* _Provided data_:

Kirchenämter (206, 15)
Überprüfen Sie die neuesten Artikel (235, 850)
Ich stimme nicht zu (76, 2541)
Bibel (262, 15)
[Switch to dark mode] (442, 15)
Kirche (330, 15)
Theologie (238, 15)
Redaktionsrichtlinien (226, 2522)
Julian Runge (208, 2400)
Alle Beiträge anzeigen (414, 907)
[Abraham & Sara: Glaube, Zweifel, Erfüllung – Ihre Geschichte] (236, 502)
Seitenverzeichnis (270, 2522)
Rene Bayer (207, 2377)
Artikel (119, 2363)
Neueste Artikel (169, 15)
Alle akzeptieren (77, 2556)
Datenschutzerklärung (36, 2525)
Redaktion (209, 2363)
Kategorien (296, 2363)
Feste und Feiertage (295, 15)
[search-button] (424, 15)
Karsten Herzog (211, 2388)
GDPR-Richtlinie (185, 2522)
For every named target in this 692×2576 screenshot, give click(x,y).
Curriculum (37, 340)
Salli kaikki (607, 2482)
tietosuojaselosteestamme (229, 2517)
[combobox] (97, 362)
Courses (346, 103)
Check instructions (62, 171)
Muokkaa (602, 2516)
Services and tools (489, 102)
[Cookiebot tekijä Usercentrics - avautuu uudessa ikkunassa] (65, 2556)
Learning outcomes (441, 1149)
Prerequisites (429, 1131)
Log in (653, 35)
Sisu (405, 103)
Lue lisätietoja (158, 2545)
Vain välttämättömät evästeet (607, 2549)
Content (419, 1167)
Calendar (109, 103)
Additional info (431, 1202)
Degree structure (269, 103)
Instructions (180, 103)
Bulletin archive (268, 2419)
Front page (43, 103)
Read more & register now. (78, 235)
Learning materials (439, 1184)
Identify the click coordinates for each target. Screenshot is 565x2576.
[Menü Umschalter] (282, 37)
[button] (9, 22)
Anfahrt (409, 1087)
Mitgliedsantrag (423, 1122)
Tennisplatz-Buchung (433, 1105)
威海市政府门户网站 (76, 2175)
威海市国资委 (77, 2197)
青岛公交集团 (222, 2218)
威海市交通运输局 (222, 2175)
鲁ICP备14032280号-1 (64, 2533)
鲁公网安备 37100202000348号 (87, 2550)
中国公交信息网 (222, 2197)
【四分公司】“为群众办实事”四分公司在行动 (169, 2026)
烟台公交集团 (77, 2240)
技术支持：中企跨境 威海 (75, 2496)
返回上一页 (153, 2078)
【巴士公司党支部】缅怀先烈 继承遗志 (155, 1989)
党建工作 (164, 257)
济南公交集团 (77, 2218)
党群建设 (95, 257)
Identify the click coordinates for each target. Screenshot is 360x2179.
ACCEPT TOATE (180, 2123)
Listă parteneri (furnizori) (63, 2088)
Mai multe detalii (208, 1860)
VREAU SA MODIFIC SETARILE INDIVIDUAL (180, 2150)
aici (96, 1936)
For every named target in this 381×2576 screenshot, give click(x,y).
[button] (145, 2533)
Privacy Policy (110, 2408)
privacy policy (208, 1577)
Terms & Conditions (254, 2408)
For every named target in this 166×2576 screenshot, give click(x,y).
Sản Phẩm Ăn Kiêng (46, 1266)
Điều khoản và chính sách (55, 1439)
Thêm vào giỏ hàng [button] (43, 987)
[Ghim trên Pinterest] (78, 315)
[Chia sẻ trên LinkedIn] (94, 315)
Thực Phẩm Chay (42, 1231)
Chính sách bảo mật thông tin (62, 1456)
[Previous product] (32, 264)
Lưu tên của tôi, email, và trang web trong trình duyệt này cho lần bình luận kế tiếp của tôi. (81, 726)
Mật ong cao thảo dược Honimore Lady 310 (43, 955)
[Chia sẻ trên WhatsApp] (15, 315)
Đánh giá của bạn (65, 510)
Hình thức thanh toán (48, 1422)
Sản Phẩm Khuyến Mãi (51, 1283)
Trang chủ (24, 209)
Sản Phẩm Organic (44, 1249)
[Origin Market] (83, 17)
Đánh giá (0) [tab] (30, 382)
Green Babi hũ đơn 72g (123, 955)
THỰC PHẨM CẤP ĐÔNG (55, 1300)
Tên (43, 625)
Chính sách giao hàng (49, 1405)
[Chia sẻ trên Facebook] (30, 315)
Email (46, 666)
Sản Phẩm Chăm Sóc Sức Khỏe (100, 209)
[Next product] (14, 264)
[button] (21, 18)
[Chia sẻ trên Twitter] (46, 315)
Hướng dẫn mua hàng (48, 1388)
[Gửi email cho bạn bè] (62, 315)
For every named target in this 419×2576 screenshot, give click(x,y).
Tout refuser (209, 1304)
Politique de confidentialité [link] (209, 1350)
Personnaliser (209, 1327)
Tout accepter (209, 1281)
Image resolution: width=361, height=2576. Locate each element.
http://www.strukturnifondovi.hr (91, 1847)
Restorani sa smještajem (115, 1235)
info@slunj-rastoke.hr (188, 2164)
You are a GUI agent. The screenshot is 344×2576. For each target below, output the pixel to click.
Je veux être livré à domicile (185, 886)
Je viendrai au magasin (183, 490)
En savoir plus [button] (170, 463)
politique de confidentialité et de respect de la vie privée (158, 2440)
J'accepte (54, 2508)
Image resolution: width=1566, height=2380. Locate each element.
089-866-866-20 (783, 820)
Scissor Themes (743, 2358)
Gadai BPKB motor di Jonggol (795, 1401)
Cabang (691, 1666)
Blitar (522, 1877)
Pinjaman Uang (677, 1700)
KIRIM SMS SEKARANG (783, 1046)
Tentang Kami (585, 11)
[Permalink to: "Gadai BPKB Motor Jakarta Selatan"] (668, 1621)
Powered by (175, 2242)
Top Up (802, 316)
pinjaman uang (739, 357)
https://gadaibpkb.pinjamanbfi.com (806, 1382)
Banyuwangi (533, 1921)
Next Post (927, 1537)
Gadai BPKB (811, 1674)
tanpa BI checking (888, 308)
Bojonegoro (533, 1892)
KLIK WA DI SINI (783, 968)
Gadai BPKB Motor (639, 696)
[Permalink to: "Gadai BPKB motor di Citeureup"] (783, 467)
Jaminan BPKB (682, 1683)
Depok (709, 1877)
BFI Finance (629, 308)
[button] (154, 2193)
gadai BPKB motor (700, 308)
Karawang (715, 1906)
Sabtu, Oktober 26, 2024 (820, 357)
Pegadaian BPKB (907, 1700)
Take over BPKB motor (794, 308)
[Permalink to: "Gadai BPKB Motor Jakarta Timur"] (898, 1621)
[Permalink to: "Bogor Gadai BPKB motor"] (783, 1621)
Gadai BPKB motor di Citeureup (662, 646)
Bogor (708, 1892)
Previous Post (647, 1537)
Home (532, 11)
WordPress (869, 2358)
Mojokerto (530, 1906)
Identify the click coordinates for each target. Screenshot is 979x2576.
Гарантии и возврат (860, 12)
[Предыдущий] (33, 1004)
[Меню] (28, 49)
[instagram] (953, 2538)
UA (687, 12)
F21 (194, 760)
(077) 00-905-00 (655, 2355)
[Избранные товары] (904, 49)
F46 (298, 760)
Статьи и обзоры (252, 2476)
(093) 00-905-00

* _What the task asks_:
From the listing above, return every line that carries the string "Permalink".

* _Output for this task_:
[Permalink to: "Gadai BPKB Motor Jakarta Selatan"] (668, 1621)
[Permalink to: "Gadai BPKB motor di Citeureup"] (783, 467)
[Permalink to: "Gadai BPKB Motor Jakarta Timur"] (898, 1621)
[Permalink to: "Bogor Gadai BPKB motor"] (783, 1621)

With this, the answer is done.